What is Tug of War?
Tug of War is a game played between owner and dog. The main objective of which from your dog’s point of view as a predator, is to cooperate together as a team in an effort to pull the toy apart. Owner holds onto one end and the dog engages on the other with his teeth.
What is a tug toy?
There are a number of toys that are suitable to be used, the most popular being knotted rope toys. Other common tug toys are made from rubber with handles for ease of play or a variation of the knotted rope toy with a tennis ball attached at one end. Dish clothes, slippers or plush fleece toys are not recommended due to their lessened durability but also due to the fact that your dog will find it difficult to distinguish between non dog related slippers/ dishcloths as ideal tug toys. One designated tug toy is preferable and this toy should be stored away when you are not engaging in play with your dog. If he doesn’t always have constant access to it, the toy becomes more potent as a reward when he finally gets to interact with it.
Will playing tug with my dog make him aggressive?
Since tug of war is a vigorous and intense game and usually involves a dog getting so riled up that they start to growl. It might appear that your dog is exhibiting aggression. This however is not the case at all! Predatory behaviour should not be confused with conflict resolution. This game is simply an outlet for your dog’s hard wired predatory instincts, a legal outlet at that. In fact a study has been conducted by behaviourists Dr. Peter Borchelt and Linda Goodloe that concluded that there was no correlation found between engaging in tug of war and increased aggression in family pet dogs.
Why play tug of war?
There are many reasons why tug of war is beneficial to play with your dog.
It can be a great rainy day activity and serves to burn your dog’s energy both physically and mentally.
It is a great reward that can be dispensed for good behaviour, for example building a fast recall.
It can increase a dog’s focus and confidence
It serves as a good gauge as to the kind of control you have over your dog particularly over his jaws when he is in this excited state.
It can prevent behavioural problems due to under-stimulation
It is a game played with rules and therefore provides an opportunity to incorporate, practice and sharpen your dog’s obedience .
Rules of Engagement for Safe Play
1. Release on request
Your dog must release his grip on the tug toy when you request him to do so.
Once your dog has the in his jaws, request him to release the toy.
Use a phrase such a ‘drop it’ or ‘out’ then immediately hold a meaty treat right in front of his nose. As soon as he releases his grip and drops the toy, reward him with the treat. After 10 reps in a row, change the rules; prompt him to release the toy using your phrase, once he does reward him with another short round of tug of war.
2. No uninvited grabbing at the toy
Your dog must control his impulse not to grab or jump for the toy unless he is invited to do so. Ask him to ‘sit’ and dangle the toy 2 feet over his head. If he jumps to snatch at it, simply hold the toy out of his reach. Only offer him to grab for it when you request him to ‘Get It’ and when he has composed himself enough to sit patiently and forgoes jumping/grabbing at the toy.

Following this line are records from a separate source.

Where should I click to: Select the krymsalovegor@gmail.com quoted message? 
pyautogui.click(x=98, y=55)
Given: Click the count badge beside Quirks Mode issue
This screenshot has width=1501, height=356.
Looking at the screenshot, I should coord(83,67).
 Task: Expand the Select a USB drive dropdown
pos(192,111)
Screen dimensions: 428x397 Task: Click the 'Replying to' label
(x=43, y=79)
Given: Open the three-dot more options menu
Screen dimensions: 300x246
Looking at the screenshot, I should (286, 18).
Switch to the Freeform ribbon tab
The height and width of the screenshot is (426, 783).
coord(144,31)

3.Employ frequent obedience breaks
Allow your dog to engage in tug for no longer than 30 seconds each round. Then instruct him to release the toy and only initiate play when he sits or lays down on request. This allows you to gain more leverage over him performing obedience exercises and all you to obtain better impulse control when he is in such an excitable state.

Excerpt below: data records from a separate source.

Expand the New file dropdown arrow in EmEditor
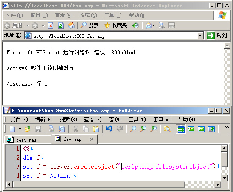Screen dimensions: 233x192 point(20,129)
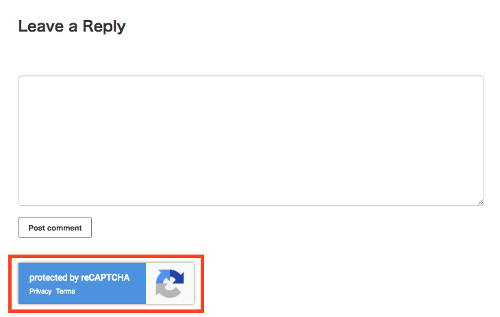Click the dark blue arrow of reCAPTCHA logo
This screenshot has height=317, width=500.
(177, 277)
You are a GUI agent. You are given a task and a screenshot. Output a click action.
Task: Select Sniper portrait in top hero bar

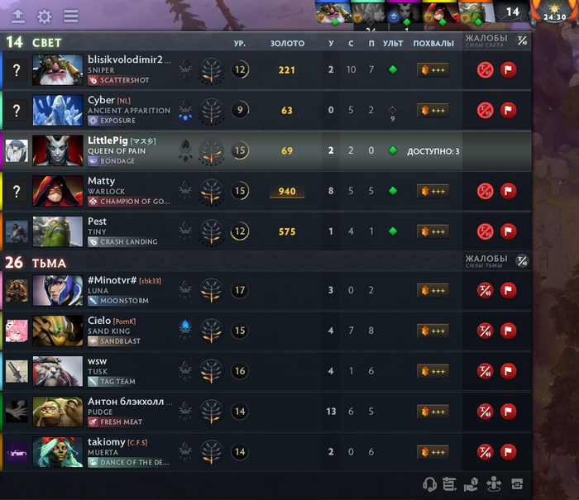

4.Game ends for sloppy use of jaws
Since dogs are capable of using their teeth and jaws with great precision it goes without saying that if your dog accidently nicks your hand with his teeth while trying to re- engage on the tug toy to get a better hold then the game needs to end abruptly. If you feel any teeth on skin, say ‘OUCH’ and immediately drop the toy and leave the room giving your dog a time out and an obvious signal that you won’t be participating any longer in the fun activity if he cannot abide by the rules.